It’s a great song as it builds consistently over a synthed out electronic drum machine loop until it merges with a real drum groove in the “We Will Rock You” style vibe merged with Phil Collins solo hit “In The Air Tonight”. And Phil Collins is on fire vocally. I also believe that the “Mama” he refers to is not his real Mama, sort of like how Mama is a nickname for Sharon Osbourne, so when Ozzy sing’s “Mama I’m Coming Home”, he’s really saying, Sharon, I’m coming home.

That’s All

It’s got a feel good pop hook.

Truth is I love you
More than I wanted to
There’s no point in trying to pretend

I read on one of Seth Godin’s post that truth is real, it’s measurable and it happened. Truth is not in the eye of the beholder. So can “how much you love someone” ever be truth? To me it is not measurable, so it can’t be real truth, which means its truth in the eye of the beholder. It’s truth based on a belief. Sort of like how, if you believe that the music you are listening too is great, then it’s true. It’s a placebo and it works. I believe in nurture over nature. I believe that no one is born with gifts or is a prodigy. I believe that with the right practice, all of us can achieve greatness. And our beliefs give us joy. And it’s enough to make us do amazing things. But it’s not truth.

Men at Work – Cargo

Coming off their mega hit, “Down Under”, Men At Work delivered a social conscience album in “Cargo”.

Overkill

It’s the standout track, with a sleazy saxophone lead.

I can’t get to sleep
I think about the implications
Of diving in too deep
And possibly the complications
Especially at night
I worry over situations
I know will be all right
Perhaps it’s just imagination

Laying in bed and unable to sleep leads to anxiety because our brains are so good at turning smoke into fires.

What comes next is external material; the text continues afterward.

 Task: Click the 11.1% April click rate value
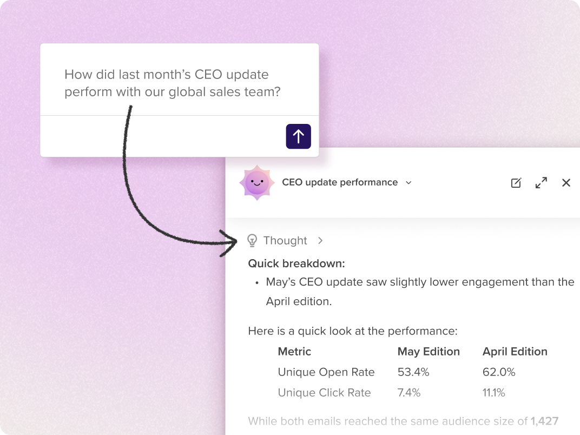click(x=493, y=392)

Day after day it reappears
Night after night my heartbeat shows the fear
Ghosts appear and fade away

Over thinking things.

220 Volt – 220 Volt

220 Volt formed in 1982 and of course are from Sweden. CBS signed them on the strength of their own independent single release and by 1983 their self-titled debut hit the streets.  This album is a great hard rock listen musically. It’s melodic and hard/heavy enough to satisfy the metal heads. It wasn’t as popular as other releases of the era however it doesn’t mean it isn’t quality.

Lonely Nights

I’ve tried so many times
To reach you by the phone
But your line is always busy
And I can’t get through

The song starts off with a platonic love relationship and due to constantly being ignored it ends up hateful.

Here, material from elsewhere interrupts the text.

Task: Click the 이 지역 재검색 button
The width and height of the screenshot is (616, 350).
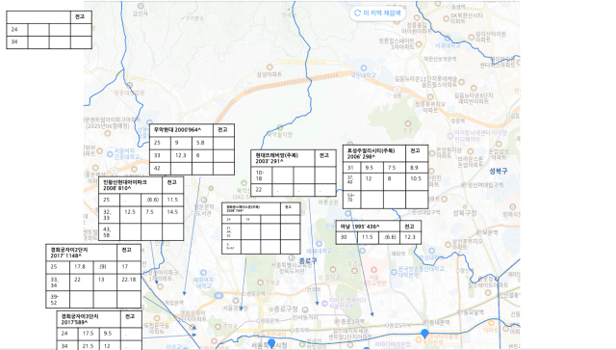Action: 377,13
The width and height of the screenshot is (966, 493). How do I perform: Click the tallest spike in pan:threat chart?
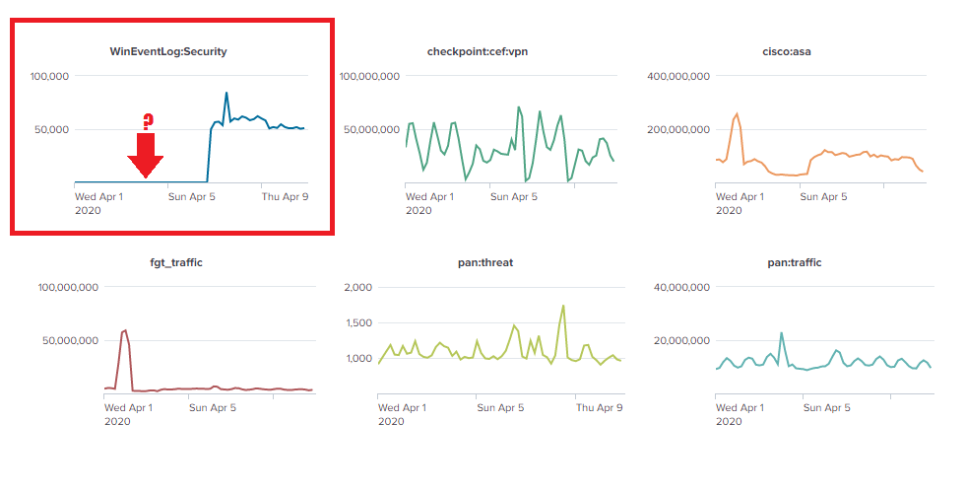563,306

How true are the verse lines above?

In the days when households had just one phone and service was far from perfect, the busy dial tone was a common thing.

No Return

The main riff is familiar and I am sure I have heard something similar in bands that came afterwards. The feel of this song reminds me of the John Sykes “Spellbound” era of Tygers of Pang Tang.

You broke my heart
When I needed you most
But you just turned and walked away
I thought that we
Could work out together
But you didn’t even wanna try

Once it’s broken, it’s broken. Move on, even if it hurts like hell.

Running around
I’m so restless, don’t know what to do

You suddenly have time and don’t know what to do with it.

The End Of The World

I swear Malmsteen would have had to be influenced by this band. The main riff in this song is similar to a lot of the songs on Malmsteen’s first three solo albums.

Think of these days
That we are living
And try to find out
What’s right or wrong
Your highest dream
Is peace everywhere
But there’s no chance
For that at all

Even in 1983, artists questioned the world they lived in. The every elusive “peace” is what everyone wants. But how can that be when our brains are designed to be negative in order to survive.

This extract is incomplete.